_What is required_: Below is a block of entries; repeat exactly the lines starting at the line that contains "[Share on Google+] (474, 303)" and ending at the line that contains "16 de outubro de 2018 (342, 118)", both included.

[Collected data]
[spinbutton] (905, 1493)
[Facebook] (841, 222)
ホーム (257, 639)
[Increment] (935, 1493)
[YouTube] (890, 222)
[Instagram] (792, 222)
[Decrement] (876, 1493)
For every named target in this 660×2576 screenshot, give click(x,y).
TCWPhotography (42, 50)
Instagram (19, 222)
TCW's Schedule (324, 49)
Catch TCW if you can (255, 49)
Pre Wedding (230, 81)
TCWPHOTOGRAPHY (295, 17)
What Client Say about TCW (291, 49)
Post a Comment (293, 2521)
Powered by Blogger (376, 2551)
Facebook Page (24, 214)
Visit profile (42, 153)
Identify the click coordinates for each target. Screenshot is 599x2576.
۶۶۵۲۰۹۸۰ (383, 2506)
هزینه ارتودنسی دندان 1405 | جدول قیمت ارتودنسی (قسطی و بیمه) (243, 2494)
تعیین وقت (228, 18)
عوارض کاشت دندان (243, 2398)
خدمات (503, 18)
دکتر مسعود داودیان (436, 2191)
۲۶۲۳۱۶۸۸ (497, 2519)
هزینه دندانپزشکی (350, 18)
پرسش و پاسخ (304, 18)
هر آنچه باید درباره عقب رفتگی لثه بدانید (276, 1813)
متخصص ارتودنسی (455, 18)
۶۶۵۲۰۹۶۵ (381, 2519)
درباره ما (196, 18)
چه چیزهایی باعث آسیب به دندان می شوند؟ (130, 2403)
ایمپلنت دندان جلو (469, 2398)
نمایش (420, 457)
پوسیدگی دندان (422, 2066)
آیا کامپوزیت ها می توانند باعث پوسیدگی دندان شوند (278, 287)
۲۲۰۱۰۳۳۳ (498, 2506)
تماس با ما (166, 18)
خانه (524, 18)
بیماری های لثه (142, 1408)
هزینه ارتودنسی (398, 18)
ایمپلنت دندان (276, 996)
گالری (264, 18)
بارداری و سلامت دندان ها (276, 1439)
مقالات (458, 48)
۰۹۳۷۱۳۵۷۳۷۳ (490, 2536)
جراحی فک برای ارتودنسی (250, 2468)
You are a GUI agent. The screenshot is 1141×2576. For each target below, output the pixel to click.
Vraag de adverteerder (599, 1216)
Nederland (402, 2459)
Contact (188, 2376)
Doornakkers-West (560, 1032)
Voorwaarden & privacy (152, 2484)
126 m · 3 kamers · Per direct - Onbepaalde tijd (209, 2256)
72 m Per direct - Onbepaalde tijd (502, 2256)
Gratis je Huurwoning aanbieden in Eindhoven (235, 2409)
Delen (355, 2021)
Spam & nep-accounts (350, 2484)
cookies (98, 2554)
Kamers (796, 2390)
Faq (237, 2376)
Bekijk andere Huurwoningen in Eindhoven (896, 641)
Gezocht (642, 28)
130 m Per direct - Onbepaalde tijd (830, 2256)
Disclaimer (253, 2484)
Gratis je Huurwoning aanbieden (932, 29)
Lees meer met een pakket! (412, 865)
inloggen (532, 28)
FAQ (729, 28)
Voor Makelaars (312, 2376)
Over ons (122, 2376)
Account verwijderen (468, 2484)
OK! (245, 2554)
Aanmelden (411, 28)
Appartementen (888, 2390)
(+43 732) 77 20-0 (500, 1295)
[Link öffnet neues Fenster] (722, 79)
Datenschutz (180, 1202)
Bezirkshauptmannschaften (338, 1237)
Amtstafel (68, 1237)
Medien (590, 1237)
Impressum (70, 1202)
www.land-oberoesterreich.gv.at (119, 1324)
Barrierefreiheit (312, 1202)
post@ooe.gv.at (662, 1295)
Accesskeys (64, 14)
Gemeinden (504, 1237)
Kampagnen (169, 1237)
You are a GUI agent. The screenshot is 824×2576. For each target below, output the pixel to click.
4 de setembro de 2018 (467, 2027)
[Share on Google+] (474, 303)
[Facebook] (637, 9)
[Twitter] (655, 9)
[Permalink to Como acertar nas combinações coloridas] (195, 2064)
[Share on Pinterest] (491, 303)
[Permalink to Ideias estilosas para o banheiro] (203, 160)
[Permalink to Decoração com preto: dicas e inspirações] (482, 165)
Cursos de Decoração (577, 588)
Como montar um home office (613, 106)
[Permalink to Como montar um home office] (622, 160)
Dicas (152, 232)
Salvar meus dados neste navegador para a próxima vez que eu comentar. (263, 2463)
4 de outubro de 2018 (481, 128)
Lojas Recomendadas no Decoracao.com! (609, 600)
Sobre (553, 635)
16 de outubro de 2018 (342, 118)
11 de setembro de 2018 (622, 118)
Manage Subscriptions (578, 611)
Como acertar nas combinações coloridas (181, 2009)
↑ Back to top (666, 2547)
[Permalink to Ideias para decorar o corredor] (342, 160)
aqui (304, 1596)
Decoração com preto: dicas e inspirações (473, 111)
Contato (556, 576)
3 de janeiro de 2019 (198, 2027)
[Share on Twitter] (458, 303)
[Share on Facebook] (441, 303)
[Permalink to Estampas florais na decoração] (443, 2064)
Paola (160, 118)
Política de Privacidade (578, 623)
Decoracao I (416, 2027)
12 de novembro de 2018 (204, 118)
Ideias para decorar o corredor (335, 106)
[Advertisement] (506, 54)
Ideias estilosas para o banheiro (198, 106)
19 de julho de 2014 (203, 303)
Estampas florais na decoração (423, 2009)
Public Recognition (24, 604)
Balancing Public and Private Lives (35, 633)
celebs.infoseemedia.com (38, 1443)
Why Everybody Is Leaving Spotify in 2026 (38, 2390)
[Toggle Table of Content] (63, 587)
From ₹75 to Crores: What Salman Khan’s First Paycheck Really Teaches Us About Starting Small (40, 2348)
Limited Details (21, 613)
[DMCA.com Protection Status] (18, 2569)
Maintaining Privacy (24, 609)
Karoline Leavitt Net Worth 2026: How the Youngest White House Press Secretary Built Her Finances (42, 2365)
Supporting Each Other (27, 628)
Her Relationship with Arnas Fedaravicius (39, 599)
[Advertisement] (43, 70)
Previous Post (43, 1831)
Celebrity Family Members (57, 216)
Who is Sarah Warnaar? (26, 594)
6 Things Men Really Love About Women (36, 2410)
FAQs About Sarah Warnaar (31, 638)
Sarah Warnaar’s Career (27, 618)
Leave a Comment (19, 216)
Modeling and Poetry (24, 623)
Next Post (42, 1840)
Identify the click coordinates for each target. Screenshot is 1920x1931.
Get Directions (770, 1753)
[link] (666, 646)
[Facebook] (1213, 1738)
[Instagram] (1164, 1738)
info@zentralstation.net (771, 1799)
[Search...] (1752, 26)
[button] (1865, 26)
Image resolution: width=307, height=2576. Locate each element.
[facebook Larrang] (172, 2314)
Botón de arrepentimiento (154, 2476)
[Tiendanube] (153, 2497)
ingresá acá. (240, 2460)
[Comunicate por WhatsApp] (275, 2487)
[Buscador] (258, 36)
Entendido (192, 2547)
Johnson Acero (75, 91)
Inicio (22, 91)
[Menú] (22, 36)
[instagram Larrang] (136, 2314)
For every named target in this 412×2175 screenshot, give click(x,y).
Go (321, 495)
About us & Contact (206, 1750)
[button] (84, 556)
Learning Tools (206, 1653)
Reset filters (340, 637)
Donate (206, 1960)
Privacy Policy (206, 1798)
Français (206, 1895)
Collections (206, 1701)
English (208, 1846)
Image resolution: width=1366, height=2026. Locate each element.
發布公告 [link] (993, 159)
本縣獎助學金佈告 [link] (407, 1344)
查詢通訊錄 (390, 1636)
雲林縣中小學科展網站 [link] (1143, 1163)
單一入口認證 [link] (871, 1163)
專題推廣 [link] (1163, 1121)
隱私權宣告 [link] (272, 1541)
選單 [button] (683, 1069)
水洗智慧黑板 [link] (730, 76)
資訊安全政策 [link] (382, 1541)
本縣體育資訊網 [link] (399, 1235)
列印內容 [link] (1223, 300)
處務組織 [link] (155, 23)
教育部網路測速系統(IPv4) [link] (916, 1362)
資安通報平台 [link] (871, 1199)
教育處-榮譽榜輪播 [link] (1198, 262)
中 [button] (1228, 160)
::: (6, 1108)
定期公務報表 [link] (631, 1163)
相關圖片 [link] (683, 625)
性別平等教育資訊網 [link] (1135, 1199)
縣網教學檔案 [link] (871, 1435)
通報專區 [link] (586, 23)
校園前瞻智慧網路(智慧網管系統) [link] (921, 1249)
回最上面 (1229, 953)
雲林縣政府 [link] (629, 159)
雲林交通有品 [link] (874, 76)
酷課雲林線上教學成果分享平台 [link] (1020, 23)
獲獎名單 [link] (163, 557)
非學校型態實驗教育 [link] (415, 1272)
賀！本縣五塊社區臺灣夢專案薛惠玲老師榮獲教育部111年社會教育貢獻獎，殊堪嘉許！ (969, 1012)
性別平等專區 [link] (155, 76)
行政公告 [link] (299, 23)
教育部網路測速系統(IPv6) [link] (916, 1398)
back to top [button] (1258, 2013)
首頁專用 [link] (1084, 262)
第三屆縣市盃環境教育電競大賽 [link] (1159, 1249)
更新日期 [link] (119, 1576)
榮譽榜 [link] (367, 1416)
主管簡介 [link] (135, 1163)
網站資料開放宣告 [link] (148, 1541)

_Result of this task_:
[Share on Google+] (474, 303)
[Facebook] (637, 9)
[Twitter] (655, 9)
[Permalink to Como acertar nas combinações coloridas] (195, 2064)
[Share on Pinterest] (491, 303)
[Permalink to Ideias estilosas para o banheiro] (203, 160)
[Permalink to Decoração com preto: dicas e inspirações] (482, 165)
Cursos de Decoração (577, 588)
Como montar um home office (613, 106)
[Permalink to Como montar um home office] (622, 160)
Dicas (152, 232)
Salvar meus dados neste navegador para a próxima vez que eu comentar. (263, 2463)
4 de outubro de 2018 (481, 128)
Lojas Recomendadas no Decoracao.com! (609, 600)
Sobre (553, 635)
16 de outubro de 2018 (342, 118)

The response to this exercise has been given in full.